Ariane Mnouchkine ( Mise en scène )


: (5) Extrait de "L'œuvre"

Émile Zola, 1886

Dans cette dernière scène du roman de Zola, Pierre Sandoz, écrivain incarnant l’affirmation d’une esthé- tique nouvelle et Bongrand, peintre reconnu, viennent d’assister à l’enterrement de leur ami Claude Lantier, oublié de tous.


Dévasté par l’impossibilité de créer, ce dernier s’est pendu dans son atelier face à une toile inachevée. L’action se déroule dans un cimetière en périphérie de Paris, en bordure d’une voie ferrée.


Et Sandoz, se décidant à quitter la fosse à demie comblée, reprit :


– Nous seuls l’aurons connu... Plus rien, pas même un nom !

Il est bien heureux, dit Bongrand, il n’a pas de tableau en train, dans la terre où il dort... Autant partir que de s’acharner comme nous à faire des enfants infirmes, auxquels il manque toujours des morceaux, les jambes ou la tête, et qui ne vivent pas.


– Oui, il faut vraiment manquer de fierté, se résigner à l’à-peu-près, et tricher avec la vie... Moi qui pousse mes bouquins jusqu’au bout, je me méprise de les sentir incomplets et mensongers, malgré mon effort.


La face pâle, il s’en allait lentement, côte à côte, au bord des blanches tombes d’enfants, le romancier alors dans toute la force de son labeur et de sa renommée, le peintre déclinant et couvert de gloire.

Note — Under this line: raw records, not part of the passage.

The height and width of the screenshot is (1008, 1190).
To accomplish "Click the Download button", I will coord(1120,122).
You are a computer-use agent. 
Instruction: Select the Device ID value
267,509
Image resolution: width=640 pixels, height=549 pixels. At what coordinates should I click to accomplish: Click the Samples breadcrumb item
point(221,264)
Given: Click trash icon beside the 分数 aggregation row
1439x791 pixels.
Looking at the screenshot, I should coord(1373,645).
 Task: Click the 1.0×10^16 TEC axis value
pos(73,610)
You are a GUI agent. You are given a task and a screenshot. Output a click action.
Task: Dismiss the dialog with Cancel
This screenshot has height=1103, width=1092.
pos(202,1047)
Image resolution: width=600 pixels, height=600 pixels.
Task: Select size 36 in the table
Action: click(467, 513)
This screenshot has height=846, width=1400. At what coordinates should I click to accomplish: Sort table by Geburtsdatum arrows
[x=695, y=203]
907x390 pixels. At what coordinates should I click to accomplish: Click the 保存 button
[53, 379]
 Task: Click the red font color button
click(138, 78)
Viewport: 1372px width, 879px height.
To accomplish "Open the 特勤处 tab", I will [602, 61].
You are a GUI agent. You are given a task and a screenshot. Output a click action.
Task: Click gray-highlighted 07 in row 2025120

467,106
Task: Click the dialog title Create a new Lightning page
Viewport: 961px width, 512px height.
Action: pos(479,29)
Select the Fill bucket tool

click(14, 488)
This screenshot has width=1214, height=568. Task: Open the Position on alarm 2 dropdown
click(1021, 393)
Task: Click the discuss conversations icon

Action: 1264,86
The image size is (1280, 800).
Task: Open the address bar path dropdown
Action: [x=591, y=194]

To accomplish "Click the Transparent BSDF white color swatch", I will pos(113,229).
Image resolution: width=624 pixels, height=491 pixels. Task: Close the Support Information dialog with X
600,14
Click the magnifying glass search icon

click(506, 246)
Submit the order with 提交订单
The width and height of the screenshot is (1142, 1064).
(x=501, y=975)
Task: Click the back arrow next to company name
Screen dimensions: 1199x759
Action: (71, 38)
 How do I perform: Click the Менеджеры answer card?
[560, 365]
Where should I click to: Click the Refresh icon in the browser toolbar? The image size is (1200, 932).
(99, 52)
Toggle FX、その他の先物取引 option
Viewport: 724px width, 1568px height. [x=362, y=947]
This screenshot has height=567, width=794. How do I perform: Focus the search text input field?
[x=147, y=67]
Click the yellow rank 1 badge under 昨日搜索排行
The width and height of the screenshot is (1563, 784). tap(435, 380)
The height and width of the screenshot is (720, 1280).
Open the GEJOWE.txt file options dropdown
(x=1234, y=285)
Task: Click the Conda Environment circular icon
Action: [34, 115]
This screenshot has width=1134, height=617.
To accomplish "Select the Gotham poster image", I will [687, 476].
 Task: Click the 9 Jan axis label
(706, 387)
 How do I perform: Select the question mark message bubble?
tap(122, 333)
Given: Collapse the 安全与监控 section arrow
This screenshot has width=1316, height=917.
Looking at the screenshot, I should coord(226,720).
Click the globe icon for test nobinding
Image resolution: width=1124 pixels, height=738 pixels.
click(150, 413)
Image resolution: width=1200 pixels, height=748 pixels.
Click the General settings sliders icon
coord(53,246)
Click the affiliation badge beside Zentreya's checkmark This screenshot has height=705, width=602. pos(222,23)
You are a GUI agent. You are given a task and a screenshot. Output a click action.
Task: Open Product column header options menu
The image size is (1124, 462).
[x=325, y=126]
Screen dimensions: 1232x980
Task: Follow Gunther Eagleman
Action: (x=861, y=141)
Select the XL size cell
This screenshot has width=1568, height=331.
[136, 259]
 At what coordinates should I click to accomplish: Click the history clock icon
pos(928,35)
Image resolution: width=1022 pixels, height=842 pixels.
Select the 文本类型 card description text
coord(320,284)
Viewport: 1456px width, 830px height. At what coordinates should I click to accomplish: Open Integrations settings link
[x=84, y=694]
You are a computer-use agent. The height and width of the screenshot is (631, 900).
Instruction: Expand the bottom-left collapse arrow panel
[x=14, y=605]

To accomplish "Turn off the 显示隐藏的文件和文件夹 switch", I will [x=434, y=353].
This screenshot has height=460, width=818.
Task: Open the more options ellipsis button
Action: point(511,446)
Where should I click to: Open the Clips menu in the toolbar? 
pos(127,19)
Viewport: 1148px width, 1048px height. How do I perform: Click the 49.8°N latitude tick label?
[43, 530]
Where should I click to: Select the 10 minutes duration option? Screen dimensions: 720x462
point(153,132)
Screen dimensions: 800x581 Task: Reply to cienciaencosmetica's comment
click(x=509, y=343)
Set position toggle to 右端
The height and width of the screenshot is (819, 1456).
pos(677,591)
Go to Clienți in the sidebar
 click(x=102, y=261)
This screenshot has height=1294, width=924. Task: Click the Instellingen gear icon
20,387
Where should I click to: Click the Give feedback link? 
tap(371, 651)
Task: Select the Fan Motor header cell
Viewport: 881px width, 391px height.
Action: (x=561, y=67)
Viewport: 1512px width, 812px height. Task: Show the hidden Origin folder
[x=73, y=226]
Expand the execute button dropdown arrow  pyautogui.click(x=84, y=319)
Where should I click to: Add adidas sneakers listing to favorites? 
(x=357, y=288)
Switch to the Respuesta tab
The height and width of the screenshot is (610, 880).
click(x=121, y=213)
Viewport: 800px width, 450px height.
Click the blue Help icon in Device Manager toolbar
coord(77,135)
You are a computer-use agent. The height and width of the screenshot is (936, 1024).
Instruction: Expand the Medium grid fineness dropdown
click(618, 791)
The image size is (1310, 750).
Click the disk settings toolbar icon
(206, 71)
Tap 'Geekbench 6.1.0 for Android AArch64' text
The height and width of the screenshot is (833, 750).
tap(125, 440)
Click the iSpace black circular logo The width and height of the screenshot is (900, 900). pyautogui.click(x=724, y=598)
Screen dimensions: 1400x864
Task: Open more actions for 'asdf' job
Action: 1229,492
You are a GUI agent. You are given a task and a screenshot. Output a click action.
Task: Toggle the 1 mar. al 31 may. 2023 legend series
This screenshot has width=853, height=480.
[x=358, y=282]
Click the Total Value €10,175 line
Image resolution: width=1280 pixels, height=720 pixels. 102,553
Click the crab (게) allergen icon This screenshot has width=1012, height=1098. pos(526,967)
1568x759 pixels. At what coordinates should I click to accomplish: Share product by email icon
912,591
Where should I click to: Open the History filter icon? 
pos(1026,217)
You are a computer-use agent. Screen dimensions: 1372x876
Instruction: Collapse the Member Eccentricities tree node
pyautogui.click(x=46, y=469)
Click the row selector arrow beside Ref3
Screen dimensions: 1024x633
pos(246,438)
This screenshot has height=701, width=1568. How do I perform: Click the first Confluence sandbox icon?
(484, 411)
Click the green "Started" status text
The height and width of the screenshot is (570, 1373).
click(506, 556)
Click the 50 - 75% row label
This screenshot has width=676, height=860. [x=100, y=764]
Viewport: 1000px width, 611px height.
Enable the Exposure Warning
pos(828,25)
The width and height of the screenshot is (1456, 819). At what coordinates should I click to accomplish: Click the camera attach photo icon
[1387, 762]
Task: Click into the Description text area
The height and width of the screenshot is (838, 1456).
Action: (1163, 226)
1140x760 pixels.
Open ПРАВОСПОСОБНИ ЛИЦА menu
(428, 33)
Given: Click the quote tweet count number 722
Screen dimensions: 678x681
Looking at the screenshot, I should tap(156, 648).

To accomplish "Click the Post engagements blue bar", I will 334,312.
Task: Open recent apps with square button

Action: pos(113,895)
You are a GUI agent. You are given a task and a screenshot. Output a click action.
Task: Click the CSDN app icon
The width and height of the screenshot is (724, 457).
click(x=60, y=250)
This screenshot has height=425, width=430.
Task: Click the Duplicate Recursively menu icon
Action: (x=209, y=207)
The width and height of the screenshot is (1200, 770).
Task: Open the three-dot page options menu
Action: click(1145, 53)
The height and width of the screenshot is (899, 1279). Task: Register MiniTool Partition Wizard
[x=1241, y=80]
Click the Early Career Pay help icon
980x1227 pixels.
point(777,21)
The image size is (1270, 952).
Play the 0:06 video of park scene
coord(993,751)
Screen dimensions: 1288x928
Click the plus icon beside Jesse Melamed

– Au moins, en voilà un qui a été logique et brave, continua Sandoz. Il a avoué son impuissance et il s’est tué.


– C’est vrai, dit Bongrand. Si nous ne tenions pas si fort à nos peaux, nous ferions tous comme lui... N’est-ce pas ?


– Ma foi, oui. Puisque nous ne pouvons rien créer, puisque nous ne sommes que des reproducteurs débiles, autant vaudrait-il nous casser la tête tout de suite. » Ils se retrouvaient devant le tas allumé des vieilles bières pourries. Maintenant, elles étaient en plein feu, suantes et craquantes ; mais on ne voyait toujours pas les flammes, la fumée seule avait augmenté, une fumée âcre, épaisse, que le vent poussait en gros tourbillons, et qui couvrait le cimetière entier d’une nuée de deuil. – Fichtre ! Onze heures ! dit Bongrand en tirant sa montre, il faut que je rentre. Sandoz eut une exclamation de surprise.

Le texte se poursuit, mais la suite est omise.